Lines of data:
>> begin

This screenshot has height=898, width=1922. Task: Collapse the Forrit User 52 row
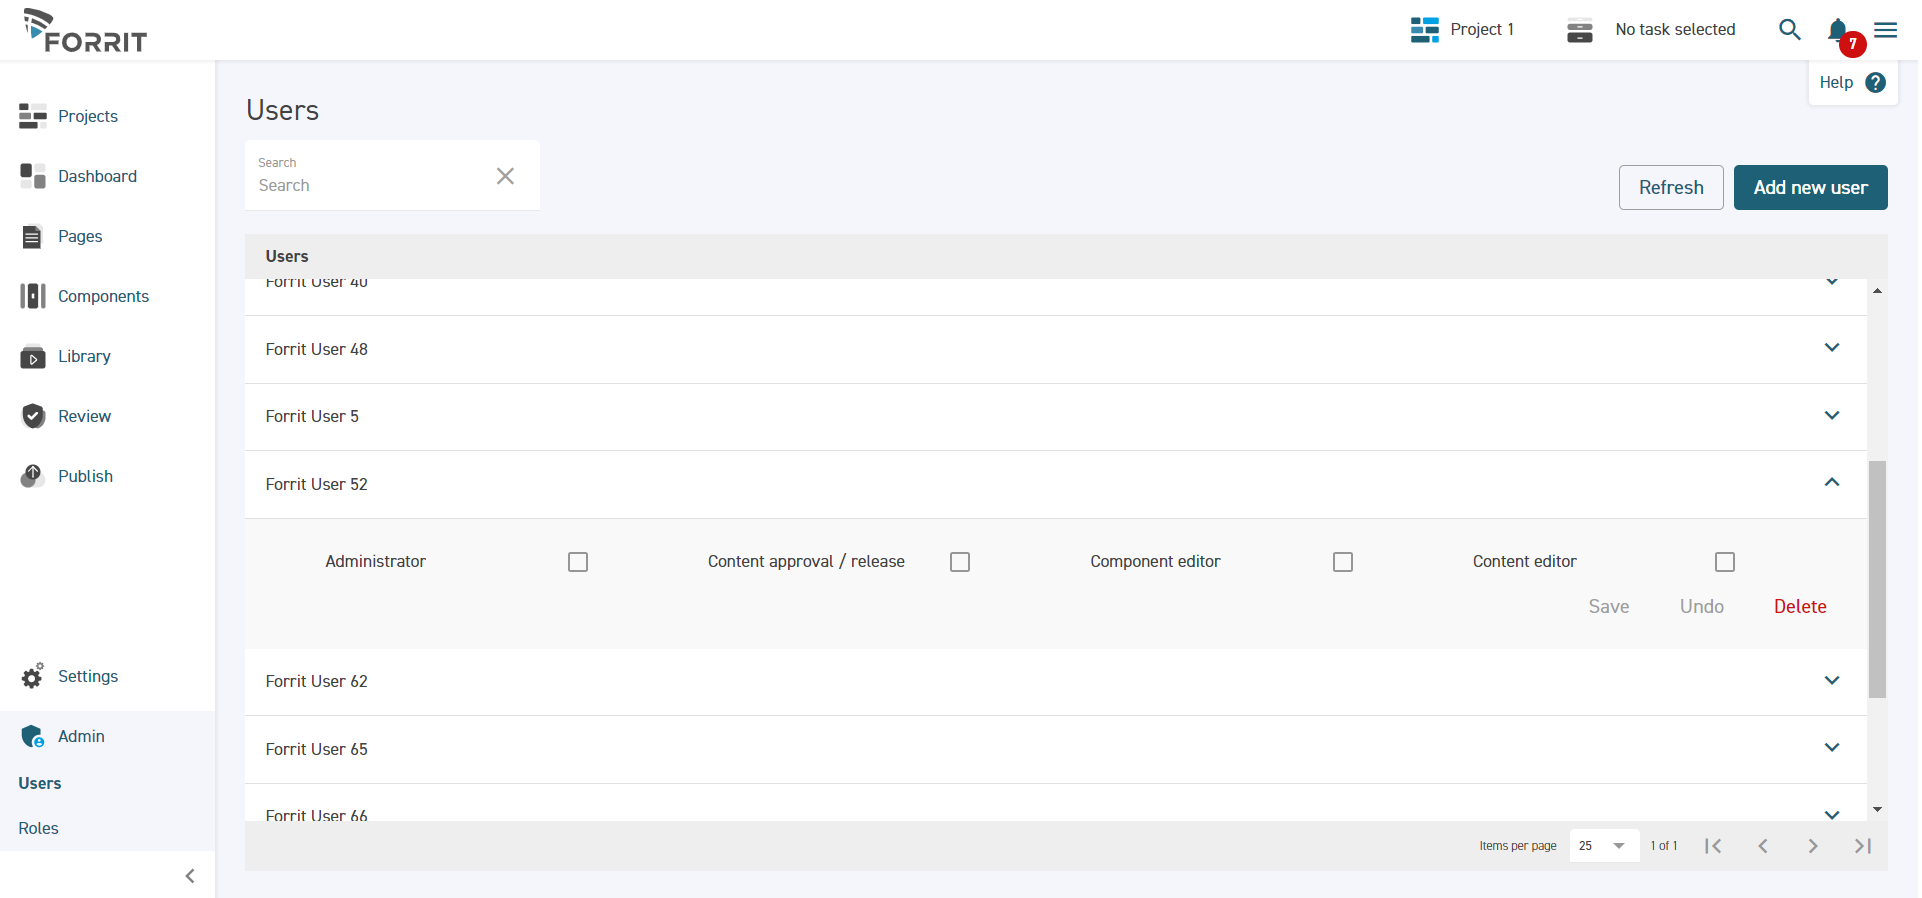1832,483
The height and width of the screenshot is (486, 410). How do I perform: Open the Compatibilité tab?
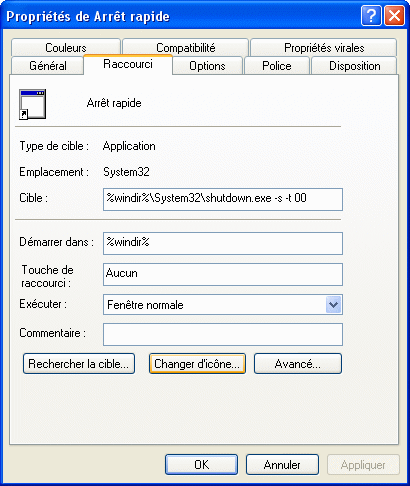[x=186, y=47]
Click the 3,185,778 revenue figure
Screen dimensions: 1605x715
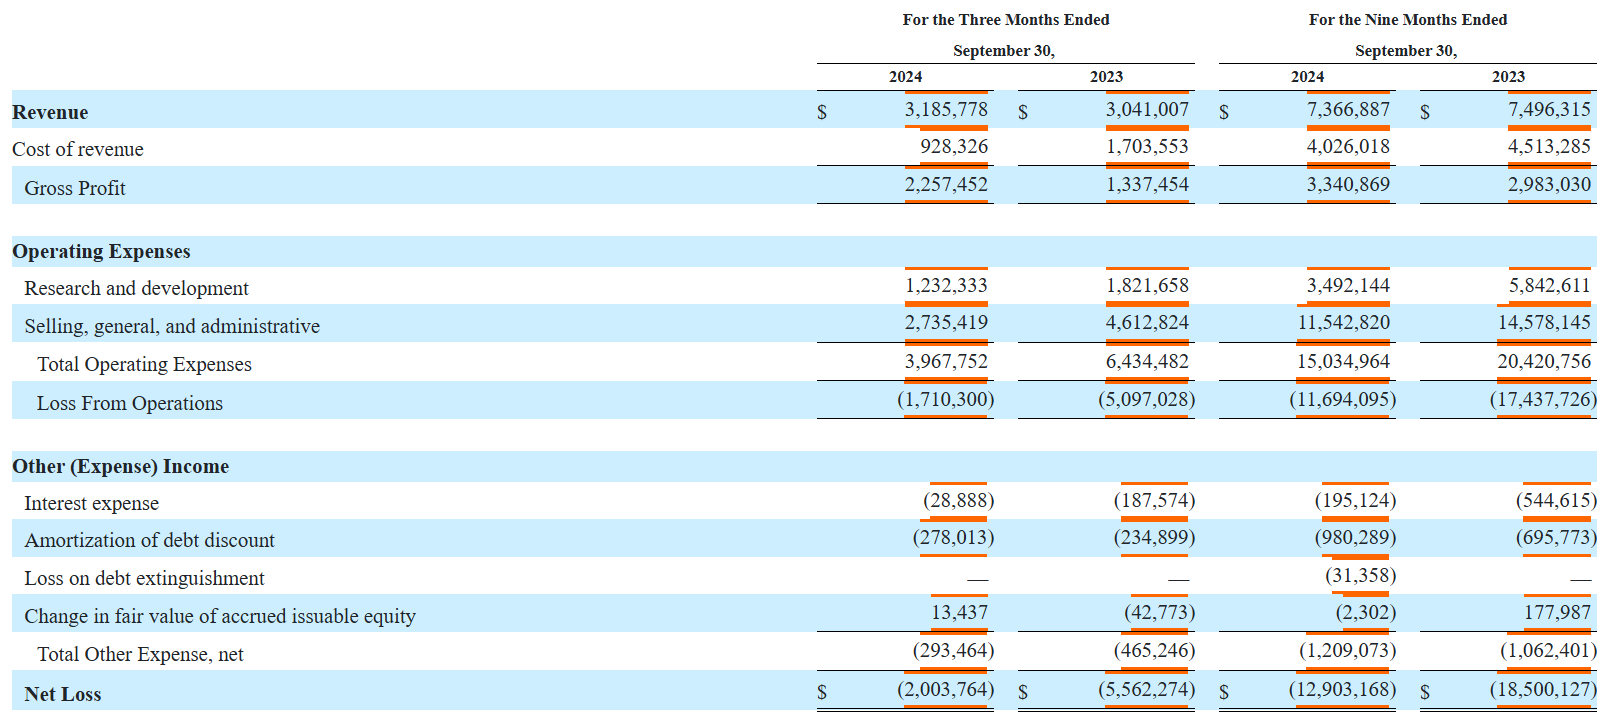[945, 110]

>> end

## TASK INSTRUCTIONS
Copy all of the entries above word for word, omitting the pictures.

## FINISHED EXERCISE
This screenshot has height=898, width=1922. Task: Collapse the Forrit User 52 row
1832,483
The height and width of the screenshot is (486, 410). How do I perform: Open the Compatibilité tab?
[x=186, y=47]
Click the 3,185,778 revenue figure
Screen dimensions: 1605x715
[945, 110]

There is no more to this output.